Excerpt to read =
===

These Honest People Are Not Impediments to Profit
May 10, 2017

These Honest People Are Not Impediments to Profit

by Brian de Haaff

Have you seen the real “real” news? A few well-known companies are behaving badly. They made some money in the short term and felt like long-term winners. People were celebrating their success loudly. And the companies themselves were banging their collective chest with pride — look at us. Yet when their lack of integrity and questionable tactics were revealed, all that hype was replaced by scorn. Sound familiar?

You know the kind of company and founder I am talking about — interesting product idea, unbelievable hype, and unrealistic growth promises.

And then comes the shady (and potentially illegal) actions as they try to meet those impossible expectations. This puts conscientious employees in a particularly comprising position. Do your part to fuel the hype-cycle or be cast aside and miss out on the company’s “near-guaranteed” success.

I share a few not-so-great stories in my bestselling new book, Lovability. There are cautionary tales of companies with phenomenal growth that was followed by scandal and outrage, such as Theranos, Zynga, and Uber. Cutthroat work cultures, employees forced to lie to customers, and never-ending lawsuits. But then I also share stories of inspiring greatness.

The lasting success of companies like Chobani and Patagonia serve as a testament to the fact that you can build an honest and ethical company — both human-centered and profitable.

People are not impediments to profit. The best company builders celebrate employees and customers as the reasons for profit. Integrity is non-negotiable, and transparency and kindness are worthy investments. These leaders shun hype and are weary of grow-at-all-costs thinking.

I have written about the toxic leadership style and growth tactics used by too many tech companies today. At Aha!, we avoid this with a set of principles that we pioneered and named The Responsive Method (TRM). We believe that sustainable success comes from respecting and serving others. This philosophy guides our interactions with customers and each other.

===

Required action 1 = Decide whether each statement below agrees with the article on honesty and profit, answering yes or no and quoting the words of the article that settle it: (a) The author's new book is titled Lovability. (b) Chobani is presented as a cautionary tale of scandal and outrage. (c) The Responsive Method was pioneered at Aha!.
Required action 2 = List every company the article on honesty and profit names.
Required action 3 = Carry on the article on honesty and profit, starting right after its last sentence.

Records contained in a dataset
===

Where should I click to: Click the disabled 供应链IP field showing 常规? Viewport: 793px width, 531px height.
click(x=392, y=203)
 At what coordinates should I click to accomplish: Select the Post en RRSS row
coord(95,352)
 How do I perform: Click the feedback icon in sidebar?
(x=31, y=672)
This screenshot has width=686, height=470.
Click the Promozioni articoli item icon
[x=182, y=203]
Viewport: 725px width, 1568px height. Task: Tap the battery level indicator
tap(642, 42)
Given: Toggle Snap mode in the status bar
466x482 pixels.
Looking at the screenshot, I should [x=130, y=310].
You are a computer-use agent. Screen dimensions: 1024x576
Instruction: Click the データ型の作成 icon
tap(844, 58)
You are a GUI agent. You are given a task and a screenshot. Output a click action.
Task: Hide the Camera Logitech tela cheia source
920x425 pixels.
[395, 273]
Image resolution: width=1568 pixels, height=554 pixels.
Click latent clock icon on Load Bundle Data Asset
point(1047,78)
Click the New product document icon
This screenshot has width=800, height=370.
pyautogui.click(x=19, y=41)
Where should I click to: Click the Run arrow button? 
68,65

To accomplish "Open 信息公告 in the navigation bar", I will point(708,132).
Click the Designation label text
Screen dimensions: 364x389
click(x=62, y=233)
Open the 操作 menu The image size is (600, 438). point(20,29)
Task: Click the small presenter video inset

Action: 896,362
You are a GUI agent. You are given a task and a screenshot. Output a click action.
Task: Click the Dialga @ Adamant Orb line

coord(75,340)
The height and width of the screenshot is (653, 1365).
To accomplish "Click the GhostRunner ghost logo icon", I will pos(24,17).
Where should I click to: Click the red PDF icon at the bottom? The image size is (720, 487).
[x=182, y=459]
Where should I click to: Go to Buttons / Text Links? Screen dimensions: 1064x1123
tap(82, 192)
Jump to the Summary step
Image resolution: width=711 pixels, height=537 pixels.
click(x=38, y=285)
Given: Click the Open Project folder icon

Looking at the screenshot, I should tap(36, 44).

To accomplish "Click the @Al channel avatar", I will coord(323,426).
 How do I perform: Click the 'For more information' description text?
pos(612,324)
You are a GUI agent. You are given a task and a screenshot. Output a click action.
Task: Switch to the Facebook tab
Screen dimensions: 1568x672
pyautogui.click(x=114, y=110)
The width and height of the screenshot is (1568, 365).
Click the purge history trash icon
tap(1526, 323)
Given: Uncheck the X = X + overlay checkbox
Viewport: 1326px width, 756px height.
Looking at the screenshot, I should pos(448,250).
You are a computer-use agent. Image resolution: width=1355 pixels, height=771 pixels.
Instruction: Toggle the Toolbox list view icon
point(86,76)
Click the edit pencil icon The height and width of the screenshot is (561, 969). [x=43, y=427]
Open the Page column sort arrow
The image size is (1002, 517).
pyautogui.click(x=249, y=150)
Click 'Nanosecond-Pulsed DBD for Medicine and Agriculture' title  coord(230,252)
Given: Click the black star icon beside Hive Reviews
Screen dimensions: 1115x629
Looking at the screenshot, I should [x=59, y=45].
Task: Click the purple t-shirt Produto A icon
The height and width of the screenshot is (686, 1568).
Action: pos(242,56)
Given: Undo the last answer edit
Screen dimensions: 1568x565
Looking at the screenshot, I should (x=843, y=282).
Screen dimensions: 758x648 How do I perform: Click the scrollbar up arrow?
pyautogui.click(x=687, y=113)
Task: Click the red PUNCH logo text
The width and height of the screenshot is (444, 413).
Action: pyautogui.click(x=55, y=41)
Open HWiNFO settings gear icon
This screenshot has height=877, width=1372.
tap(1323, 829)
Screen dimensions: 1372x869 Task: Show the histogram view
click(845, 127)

===

Exercise answer 1 =
(a) Yes: "I share a few not-so-great stories in my bestselling new book, Lovability."
(b) No: "The lasting success of companies like Chobani and Patagonia serve as a testament to the fact that you can build an honest and ethical company"
(c) Yes: "At Aha!, we avoid this with a set of principles that we pioneered and named The Responsive Method (TRM)."

Exercise answer 2 = Theranos, Zynga, Uber, Chobani, Patagonia, Aha!

Exercise answer 3 =
Here is a brief description of the six principles:

  1. Goal-first — Define your vision and make sure everyone understands it.

  2. Wow, curious! — Be addicted to asking questions and finding the answers.

  3. Interrupt driven — Listen carefully to the “noise” so you can pick out valuable data.

  4. Yea or nay now — Digest information as quickly as possible to give an answer now.

  5. Transparent — Explain the “why” behind decisions to foster growth and trust.

  6. Kind — Treat others with respect and dignity to build strong relationships.

But TRM is more than just a set of principles. It is also a moral and ethical framework that says you can treat others well and still achieve great things, including profitability. With a core set of values driving you forward, it is easier to say no to bad behaviors.

And TRM helps company founders inspire the team as well. When you feel that you are accomplishing meaningful work, it is easy to see the company’s goals as your own and work hard to see them through.

When people are working hard towards shared goals, you can solve more difficult problems honestly and create more lasting value.

Think about it — when your customer has a series of delightful interactions with your team, they will choose you again and again. And they will share that good experience with others. This is how you build a following — not by lying, cheating, or stealing.

It is possible to build something lasting and good without hurting people. And yes, to grow quickly and be profitable. Company founders need to stop behaving badly and realize that honest people are not impediments to profit — they are instruments of it.

How do you put people first?

Brian de Haaff

Brian de Haaff

Brian seeks business and wilderness adventure. He is the co-founder and CEO of Aha! — the world’s #1 product development software — and the author of the bestseller Lovability and The Startup Adventure newsletter. Brian writes and speaks about product and company growth and the journey of pursuing a meaningful life.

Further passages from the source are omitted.